To determine the association of CYP3A5*3 and POR*28 SNPs with maintenance dosage requirements for tacrolimus in Thai recipients of kidney transplants.
We enrolled 150 Thai recipients of kidney transplants. Clinical laboratory data were recorded 3 months after first administration of tacrolimus. Two SNPs; rs776746 A > G (CYP3A5*3 allele) and rs1057868 C > T (POR*28 allele) were assessed. All 300 genotypes were analyzed by real-time polymerase chain reactions.

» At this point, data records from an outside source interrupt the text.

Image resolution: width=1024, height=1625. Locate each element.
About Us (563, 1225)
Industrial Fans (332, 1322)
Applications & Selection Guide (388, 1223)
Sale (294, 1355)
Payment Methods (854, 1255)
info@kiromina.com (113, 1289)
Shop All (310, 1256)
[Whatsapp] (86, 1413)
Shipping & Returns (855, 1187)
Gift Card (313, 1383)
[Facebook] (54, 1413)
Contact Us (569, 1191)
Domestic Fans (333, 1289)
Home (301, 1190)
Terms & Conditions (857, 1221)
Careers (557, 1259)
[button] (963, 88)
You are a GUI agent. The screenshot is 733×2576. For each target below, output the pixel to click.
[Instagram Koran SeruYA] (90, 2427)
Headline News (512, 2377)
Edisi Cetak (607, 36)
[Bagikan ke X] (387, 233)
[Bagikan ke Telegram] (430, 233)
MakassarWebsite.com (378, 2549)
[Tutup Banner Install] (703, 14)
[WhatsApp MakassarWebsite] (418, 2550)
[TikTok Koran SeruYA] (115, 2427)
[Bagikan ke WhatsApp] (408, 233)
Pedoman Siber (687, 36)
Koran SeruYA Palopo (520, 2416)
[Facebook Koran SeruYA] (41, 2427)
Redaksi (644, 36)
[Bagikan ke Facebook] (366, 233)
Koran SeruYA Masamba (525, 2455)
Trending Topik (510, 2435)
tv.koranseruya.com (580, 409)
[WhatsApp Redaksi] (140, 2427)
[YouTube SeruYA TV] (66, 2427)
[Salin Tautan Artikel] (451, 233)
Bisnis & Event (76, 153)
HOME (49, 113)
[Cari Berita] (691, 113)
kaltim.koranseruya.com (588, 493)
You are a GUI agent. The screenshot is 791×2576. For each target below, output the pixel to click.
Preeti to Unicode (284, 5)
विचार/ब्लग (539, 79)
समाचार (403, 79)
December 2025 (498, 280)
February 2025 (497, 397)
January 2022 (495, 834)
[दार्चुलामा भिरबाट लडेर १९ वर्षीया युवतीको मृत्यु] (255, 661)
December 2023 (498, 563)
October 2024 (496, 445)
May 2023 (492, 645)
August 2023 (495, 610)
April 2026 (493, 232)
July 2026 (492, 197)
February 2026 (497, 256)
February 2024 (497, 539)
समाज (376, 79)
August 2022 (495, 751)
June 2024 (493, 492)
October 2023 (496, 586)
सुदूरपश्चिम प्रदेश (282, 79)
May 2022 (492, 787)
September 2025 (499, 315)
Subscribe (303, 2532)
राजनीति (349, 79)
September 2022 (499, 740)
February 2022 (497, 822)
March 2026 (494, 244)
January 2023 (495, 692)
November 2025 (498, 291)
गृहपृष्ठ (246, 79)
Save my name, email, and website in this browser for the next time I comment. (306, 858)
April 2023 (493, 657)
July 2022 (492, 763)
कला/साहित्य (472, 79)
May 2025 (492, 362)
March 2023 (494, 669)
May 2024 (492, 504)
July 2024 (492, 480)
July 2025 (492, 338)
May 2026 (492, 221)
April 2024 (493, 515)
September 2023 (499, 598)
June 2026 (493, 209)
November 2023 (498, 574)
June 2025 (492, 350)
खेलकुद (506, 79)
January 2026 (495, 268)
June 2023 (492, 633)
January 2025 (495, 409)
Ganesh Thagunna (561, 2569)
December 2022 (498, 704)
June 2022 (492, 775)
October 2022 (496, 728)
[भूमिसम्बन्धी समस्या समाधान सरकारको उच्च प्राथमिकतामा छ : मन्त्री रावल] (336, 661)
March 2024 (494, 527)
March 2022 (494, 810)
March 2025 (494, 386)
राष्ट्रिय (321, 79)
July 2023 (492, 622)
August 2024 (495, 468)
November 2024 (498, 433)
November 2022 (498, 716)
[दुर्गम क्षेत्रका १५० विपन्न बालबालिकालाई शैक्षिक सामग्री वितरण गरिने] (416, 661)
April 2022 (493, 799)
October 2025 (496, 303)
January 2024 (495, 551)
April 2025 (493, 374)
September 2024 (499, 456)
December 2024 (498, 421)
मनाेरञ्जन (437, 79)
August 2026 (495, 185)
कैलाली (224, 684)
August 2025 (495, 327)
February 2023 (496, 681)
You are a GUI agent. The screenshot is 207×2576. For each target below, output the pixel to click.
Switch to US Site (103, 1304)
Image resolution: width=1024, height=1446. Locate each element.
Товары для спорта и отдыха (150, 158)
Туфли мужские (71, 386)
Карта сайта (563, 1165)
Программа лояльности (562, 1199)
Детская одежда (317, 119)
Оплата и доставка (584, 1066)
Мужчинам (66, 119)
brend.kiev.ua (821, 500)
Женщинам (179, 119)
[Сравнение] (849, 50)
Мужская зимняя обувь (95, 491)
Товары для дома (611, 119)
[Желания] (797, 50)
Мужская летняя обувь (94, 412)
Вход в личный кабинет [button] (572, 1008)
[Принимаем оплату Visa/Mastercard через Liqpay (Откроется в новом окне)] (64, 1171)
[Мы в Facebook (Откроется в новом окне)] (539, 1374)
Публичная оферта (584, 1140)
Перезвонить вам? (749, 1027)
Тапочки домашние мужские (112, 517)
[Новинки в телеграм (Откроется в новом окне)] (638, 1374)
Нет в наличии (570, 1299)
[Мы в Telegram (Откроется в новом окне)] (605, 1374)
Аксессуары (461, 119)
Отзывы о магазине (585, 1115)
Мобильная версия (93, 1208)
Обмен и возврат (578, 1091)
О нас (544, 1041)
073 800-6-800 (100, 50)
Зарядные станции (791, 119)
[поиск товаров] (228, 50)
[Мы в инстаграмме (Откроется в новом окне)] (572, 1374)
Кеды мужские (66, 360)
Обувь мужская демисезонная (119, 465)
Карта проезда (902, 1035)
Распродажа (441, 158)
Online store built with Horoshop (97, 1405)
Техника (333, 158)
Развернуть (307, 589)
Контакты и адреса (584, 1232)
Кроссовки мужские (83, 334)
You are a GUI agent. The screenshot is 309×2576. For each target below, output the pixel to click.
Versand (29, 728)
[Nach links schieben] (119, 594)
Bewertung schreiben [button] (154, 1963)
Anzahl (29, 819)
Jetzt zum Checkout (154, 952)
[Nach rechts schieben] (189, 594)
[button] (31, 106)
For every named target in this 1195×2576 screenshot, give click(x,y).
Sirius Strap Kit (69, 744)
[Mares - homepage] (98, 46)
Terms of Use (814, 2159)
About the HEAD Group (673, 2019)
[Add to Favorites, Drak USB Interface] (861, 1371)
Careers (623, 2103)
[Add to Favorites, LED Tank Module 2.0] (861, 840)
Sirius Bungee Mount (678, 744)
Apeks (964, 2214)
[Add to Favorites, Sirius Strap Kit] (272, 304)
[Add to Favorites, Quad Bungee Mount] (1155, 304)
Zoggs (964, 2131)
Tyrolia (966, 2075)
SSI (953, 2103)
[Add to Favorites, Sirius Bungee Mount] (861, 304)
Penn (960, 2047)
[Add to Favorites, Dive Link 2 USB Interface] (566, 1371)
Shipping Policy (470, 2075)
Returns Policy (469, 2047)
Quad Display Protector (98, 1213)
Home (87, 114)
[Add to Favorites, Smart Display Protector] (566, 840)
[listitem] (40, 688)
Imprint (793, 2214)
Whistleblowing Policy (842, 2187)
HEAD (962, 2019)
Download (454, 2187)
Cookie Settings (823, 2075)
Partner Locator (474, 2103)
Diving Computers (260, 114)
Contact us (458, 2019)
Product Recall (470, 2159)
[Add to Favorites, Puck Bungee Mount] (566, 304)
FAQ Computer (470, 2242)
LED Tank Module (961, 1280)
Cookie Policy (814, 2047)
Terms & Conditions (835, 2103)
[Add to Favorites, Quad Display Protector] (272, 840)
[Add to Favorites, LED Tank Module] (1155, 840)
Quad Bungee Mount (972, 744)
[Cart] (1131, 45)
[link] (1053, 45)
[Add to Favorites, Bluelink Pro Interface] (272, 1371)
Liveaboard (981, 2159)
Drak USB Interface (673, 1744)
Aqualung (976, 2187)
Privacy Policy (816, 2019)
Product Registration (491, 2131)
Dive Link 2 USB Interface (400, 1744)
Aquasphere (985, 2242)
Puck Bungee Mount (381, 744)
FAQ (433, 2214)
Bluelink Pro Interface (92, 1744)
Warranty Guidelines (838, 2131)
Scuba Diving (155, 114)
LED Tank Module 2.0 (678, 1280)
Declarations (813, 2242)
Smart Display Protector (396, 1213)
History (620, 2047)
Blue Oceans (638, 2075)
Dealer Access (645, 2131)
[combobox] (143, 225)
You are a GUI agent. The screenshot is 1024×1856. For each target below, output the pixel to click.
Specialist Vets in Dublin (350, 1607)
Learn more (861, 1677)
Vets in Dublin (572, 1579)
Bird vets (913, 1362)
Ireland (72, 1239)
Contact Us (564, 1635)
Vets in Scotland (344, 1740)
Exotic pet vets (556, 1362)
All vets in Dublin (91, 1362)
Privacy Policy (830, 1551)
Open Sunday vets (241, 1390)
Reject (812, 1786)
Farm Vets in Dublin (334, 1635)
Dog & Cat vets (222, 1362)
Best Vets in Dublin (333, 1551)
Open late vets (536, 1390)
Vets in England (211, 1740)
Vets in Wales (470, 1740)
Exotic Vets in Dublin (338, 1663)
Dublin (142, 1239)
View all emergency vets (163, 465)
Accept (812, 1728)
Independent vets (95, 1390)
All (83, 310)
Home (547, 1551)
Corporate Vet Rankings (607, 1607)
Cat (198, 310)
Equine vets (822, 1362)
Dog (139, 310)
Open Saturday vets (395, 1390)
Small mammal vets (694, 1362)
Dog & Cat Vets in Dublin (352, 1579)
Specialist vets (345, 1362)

Recipients were classified into 9 groups according to possible matching genotypes. The mean dosage required for the maintenance phase was significantly higher in the CYP3A5*1 allele or CYP3A5 expressers (groups 1-6, 0.163, 0.167, 0.141, 0.128, 0.131, and 0.174 mg/kg/day, respectively) than those not expressing CYP3A5*3/*3 or CYP3A5 (groups 7-9, 0.081, 0.073, and 0.069 mg/kg/day, respectively, P < 0.05). When the mean dosage was compared under POR*28 one or two alleles in CYP3A5 expressers, P was significantly smaller than in CYP3A5 expressers with POR*1/*1.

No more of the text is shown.